Some of the travels of the Corps of Discovery took them southwest to the area’s bounteous beaches, including what are now Sunset Beach and Seaside. While the Corps forged its way through deep woods, muddy bogs and windswept beaches, a 6.5-mile trail now runs much of the same forest, fields and dunes that the Corps traveled. The Fort To Sea Trail wends its way through the woods south of Fort Clatsop to Sunset Beach on the Pacific Ocean, covering land that once was home to the Clatsop Indians who helped the Corps.

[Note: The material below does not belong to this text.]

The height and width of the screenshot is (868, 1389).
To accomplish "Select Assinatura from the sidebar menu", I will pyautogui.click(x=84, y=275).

The Fort To Sea Trail starts from the Visitor Center at Fort Clatsop. The first two miles take you up a gentle climb to the top of Clatsop Ridge, where on a clear day you can see through the trees to the Pacific Ocean. From there, you descend through deep woods and reach wooded pasture dotted with small lakes. The wooded pasture leads to the crossing tunnel under U.S. Highway 101 and near Camp Rilea. This stretch of the trail marks the beginning of sandy soil and gentle dunes and leads into beach woods before arriving at the Sunset Beach/Fort to Sea Trail parking lot. From there, travel the 1-mile path to the beach.

While the Fort to Sea Trail is navigable in any weather, please note that rain can make the trail slick in some places and muddy in others. Also, while the abundant wildlife that you might see, such as deer, elk or eagles, or bear, bobcat or beaver, might be shy, the domesticated animals, such as cows, you can encounter in the pastures on the south side of U.S. 101 might not be. Finally, a one-way trip requires pickup at one end of the trail. A cab or wait car should be arranged.